Last year, the NIH awarded Bazan its 2024 NIH Helping to End Addiction Long-term® (NIH HEAL) Initiative® Director’s Trailblazer Award. The award recognizes HEAL-funded researchers in the early or middle stages of their careers who are expanding research into addressing the pain and opioid crises in new directions.
“I was very humbled to receive this recognition from the leadership of the NIH, as HEAL is helping to end addiction long term,” Bazan said.
Bazan was one of five NIH HEAL award winners last year, and the only one who received the award for a drug development effort.
They’re a great group of people,” Bazan said. “My sense from speaking with them is they’re very good people, very devoted to their work. For many of them, it’s like a calling.
That work is continuing, he added, despite cuts to the agency’s funding and staff this past year.
“I think behind the noise that we see and we hear in the news, the work is starting to get done again.

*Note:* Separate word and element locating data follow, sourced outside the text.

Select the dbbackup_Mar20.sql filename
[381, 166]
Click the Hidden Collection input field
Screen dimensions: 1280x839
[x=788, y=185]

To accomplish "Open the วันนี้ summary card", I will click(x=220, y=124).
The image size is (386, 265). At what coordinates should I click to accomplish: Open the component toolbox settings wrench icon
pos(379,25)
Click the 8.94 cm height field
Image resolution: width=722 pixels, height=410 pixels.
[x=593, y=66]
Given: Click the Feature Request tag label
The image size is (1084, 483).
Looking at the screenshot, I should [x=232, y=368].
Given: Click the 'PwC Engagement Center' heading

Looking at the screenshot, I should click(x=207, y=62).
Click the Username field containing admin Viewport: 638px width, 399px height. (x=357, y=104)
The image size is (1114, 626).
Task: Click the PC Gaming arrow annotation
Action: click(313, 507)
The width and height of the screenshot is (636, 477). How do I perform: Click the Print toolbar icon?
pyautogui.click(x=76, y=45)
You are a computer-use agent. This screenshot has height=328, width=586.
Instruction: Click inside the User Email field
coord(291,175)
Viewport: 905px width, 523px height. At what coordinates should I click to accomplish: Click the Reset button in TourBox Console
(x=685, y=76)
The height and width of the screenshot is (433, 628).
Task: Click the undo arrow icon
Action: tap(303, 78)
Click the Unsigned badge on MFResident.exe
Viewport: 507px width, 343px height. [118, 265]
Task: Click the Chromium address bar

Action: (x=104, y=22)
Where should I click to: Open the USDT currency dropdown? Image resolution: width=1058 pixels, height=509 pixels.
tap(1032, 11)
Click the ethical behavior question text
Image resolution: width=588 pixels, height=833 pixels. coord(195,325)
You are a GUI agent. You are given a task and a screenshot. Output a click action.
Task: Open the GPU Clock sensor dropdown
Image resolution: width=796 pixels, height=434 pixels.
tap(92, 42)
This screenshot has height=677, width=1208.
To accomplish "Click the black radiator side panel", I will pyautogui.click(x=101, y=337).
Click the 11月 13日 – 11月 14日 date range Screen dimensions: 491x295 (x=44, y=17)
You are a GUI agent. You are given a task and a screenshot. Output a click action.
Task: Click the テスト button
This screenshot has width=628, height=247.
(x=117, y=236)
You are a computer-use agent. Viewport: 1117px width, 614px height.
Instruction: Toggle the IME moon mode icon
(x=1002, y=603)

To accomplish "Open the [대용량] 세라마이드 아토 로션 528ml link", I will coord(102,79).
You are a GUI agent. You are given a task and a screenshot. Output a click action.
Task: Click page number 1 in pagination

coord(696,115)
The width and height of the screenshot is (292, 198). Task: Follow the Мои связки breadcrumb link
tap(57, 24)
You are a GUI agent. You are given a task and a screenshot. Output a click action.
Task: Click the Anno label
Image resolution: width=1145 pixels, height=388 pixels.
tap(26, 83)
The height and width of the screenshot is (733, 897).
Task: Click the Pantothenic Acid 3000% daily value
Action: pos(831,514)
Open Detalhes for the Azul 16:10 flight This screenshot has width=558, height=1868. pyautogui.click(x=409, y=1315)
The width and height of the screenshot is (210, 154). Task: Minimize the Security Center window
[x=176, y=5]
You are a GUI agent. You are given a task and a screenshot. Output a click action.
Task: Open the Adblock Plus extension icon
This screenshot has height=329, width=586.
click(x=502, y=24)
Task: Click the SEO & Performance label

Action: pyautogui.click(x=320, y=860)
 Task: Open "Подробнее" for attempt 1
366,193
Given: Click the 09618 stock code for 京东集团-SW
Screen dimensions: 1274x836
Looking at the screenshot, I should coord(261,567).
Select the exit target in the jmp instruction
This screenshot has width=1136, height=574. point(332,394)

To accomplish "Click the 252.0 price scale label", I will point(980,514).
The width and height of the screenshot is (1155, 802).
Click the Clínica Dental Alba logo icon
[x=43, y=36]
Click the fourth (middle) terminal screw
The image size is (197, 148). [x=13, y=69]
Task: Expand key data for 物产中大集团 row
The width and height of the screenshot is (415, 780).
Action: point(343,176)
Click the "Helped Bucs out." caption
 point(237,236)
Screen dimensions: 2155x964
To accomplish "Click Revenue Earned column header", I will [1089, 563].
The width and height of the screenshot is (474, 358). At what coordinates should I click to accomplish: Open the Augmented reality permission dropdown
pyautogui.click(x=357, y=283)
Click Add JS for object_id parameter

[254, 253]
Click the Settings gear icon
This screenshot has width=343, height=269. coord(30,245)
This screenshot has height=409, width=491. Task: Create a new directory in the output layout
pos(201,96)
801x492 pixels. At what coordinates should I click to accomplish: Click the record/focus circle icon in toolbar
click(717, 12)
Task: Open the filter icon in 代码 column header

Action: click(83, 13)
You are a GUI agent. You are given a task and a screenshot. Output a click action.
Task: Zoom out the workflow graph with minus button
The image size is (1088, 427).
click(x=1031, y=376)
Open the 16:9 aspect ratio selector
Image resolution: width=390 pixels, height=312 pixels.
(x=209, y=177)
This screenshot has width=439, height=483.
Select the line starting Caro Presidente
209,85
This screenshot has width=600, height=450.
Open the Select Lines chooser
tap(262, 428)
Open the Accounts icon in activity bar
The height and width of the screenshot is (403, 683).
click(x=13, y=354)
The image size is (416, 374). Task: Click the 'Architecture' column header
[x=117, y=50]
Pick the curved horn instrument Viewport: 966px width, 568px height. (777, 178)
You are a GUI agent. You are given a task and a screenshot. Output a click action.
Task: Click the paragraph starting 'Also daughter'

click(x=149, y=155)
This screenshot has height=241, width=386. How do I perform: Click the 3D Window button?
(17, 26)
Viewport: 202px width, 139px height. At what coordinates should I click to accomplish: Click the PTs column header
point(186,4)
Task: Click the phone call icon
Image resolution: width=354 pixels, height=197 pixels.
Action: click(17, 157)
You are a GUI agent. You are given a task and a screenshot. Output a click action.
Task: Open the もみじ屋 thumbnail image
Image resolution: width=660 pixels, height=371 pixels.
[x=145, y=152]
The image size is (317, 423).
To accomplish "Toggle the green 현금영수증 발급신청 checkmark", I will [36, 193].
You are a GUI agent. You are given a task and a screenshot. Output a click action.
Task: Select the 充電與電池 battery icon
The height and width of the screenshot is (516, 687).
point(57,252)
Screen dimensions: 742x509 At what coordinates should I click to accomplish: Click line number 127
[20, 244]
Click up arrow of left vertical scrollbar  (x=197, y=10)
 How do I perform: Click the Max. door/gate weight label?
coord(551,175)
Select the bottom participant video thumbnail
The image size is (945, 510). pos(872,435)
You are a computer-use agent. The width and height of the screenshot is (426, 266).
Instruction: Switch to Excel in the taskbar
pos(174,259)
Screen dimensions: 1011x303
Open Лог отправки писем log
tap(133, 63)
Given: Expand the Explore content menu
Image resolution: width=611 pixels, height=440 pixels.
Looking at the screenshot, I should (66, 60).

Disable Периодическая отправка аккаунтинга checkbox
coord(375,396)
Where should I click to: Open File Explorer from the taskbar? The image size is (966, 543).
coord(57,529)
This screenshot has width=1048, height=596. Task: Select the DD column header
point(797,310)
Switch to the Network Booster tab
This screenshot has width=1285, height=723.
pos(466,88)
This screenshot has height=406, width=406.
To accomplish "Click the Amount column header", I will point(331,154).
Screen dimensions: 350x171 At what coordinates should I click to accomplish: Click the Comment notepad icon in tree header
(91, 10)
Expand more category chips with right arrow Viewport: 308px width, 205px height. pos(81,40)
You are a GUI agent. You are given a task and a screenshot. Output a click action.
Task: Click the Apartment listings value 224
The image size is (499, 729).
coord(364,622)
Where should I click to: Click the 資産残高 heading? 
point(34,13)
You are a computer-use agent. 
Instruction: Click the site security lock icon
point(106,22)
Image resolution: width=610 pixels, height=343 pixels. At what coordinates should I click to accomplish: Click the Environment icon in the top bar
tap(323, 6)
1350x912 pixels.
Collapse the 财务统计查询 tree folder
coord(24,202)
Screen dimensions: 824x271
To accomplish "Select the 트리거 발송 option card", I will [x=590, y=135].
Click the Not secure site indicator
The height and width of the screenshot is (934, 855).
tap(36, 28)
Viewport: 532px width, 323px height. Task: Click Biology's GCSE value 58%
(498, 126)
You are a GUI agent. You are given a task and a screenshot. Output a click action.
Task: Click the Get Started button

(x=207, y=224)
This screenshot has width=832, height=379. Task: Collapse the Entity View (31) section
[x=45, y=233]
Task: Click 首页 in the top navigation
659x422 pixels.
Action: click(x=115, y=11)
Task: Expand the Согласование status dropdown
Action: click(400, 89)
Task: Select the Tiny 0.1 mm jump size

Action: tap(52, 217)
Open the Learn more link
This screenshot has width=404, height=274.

And it has to get done because we’re losing the race for AI [development], and the race [to develop] rare earth minerals to China. And we can’t lose biotech and life science to China and Europe,” Bazan asserted.
“Postdocs and very savvy young PIs have been going to Europe or Canada, because they have better landings,” professionally speaking, he continued. “The RoI [return on investment] is clear on life science and biotech in the U.S. I think we have to keep that in mind.”